Weitblick, Mut und Entschlossenheit

Zu seinem Lebenswerk gehörte auch der Kampf gegen den Steuerdschungel und eine komplexe Gesetzeslage. Heinz Sebiger wurde nicht müde, Politik und Regierung immer wieder an ihre Versprechen zu erinnern, Steuergesetze zu vereinfachen.
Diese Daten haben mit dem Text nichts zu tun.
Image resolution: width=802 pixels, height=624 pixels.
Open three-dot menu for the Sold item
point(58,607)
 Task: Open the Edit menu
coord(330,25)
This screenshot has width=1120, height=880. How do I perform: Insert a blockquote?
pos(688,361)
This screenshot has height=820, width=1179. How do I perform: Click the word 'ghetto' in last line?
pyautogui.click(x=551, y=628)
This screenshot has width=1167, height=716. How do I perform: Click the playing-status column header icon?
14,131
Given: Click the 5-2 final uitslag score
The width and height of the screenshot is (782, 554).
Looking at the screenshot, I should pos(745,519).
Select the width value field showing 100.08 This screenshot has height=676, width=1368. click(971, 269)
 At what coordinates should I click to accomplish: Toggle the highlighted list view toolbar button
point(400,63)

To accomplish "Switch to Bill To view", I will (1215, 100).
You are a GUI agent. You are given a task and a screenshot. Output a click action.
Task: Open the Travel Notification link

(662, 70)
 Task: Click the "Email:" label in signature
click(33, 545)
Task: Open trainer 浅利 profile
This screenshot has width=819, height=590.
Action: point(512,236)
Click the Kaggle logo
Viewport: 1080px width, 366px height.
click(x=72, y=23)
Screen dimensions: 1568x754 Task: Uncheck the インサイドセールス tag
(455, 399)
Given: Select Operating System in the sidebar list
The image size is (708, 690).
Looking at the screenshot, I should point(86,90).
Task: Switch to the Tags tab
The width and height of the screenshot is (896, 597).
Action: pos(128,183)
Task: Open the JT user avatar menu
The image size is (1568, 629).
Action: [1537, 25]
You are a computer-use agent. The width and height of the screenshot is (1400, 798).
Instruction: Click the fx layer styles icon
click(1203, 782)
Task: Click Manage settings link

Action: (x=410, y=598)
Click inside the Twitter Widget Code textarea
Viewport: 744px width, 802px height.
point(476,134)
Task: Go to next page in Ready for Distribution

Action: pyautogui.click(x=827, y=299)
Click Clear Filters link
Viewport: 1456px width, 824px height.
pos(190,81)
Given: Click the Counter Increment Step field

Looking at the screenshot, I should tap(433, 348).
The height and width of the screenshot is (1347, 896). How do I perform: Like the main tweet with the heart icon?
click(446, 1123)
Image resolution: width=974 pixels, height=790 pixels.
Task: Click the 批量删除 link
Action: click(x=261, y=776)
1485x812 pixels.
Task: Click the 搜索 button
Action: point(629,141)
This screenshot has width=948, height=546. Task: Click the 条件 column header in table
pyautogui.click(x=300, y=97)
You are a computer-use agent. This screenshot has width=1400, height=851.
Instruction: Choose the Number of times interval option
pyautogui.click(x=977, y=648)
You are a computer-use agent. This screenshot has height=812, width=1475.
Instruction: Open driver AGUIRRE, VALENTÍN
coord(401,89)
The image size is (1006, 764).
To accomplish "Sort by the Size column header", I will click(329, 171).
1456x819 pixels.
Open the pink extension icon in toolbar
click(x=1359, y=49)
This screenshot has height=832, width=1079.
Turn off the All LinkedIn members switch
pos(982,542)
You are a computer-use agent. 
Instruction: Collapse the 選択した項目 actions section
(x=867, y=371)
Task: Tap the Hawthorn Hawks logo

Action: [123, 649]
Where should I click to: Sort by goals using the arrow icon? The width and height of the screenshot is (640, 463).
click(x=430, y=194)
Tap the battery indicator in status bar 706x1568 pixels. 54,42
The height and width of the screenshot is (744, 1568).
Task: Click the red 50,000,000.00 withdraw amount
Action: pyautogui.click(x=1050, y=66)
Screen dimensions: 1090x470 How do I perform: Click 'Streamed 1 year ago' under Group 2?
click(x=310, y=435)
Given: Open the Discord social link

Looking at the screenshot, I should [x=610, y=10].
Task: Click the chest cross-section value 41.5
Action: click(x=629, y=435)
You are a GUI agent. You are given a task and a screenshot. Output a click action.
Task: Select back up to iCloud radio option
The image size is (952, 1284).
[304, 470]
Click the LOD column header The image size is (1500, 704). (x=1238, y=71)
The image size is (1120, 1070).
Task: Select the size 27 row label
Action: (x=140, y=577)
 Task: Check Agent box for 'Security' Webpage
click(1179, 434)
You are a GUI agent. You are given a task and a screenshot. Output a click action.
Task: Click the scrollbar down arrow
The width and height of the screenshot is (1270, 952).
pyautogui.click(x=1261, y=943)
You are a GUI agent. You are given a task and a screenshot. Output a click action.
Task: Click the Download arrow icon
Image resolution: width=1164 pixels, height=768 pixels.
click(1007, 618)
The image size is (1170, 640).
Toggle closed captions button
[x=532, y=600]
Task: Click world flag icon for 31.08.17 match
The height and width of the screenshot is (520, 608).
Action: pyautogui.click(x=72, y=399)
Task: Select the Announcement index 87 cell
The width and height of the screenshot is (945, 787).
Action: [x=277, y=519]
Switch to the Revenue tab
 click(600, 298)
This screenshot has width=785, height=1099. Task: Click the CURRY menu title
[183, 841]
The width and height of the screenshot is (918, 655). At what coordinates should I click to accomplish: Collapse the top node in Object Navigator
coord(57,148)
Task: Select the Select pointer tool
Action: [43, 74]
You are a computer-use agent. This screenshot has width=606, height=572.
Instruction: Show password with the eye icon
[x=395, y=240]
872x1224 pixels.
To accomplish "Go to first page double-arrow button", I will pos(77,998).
Neben seinem Vorstandsvorsitz engagierte sich Heinz Sebiger in vielen Ehrenämtern und erhielt im Laufe seines Lebens zahlreiche Auszeichnungen, unter anderem 1986 die Ehrendoktorwürde der Universität Erlangen-Nürnberg, 1988 das Große Verdienstkreuz des Verdienstordens der Bundesrepublik Deutschland sowie 2008 den Orden der Aufgehenden Sonne am Band im Namen des japanischen Kaisers für seine Verdienste um die IT-Unterstützung des Steuerberaterberufsstands in Japan.

Digital durch und durch

Dr. Heinz Sebiger blieb Technikenthusiast bis zuletzt. Denn längst hatte er erkannt, dass die fortschreitende Digitalisierung enorme Erleichterungen für den Alltag bot. Seine Liebe zu Digitalisierung und Innovation wurde im Laufe von Dr. Sebigers Leben ergänzt durch seine Leidenschaft für Japan. Daraus entstand eine 51-jährige tiefe Verbundenheit zum japanischen DATEV-Pendant TKC. Zeitgleich zu Heinz Sebiger gründete nämlich Takeshi Izuka in seiner Heimat ein Unternehmen, das dem deutschen IT-Dienstleister in vielen Punkten glich. „Als ich ihn das erste Mal traf, dachte ich, ich stehe mir selbst gegenüber“, erinnerte sich Dr. Sebiger an die Zeit. Es entstand eine geschäftliche Partnerschaft und eine private Freundschaft, von der DATEV bis heute profitiert.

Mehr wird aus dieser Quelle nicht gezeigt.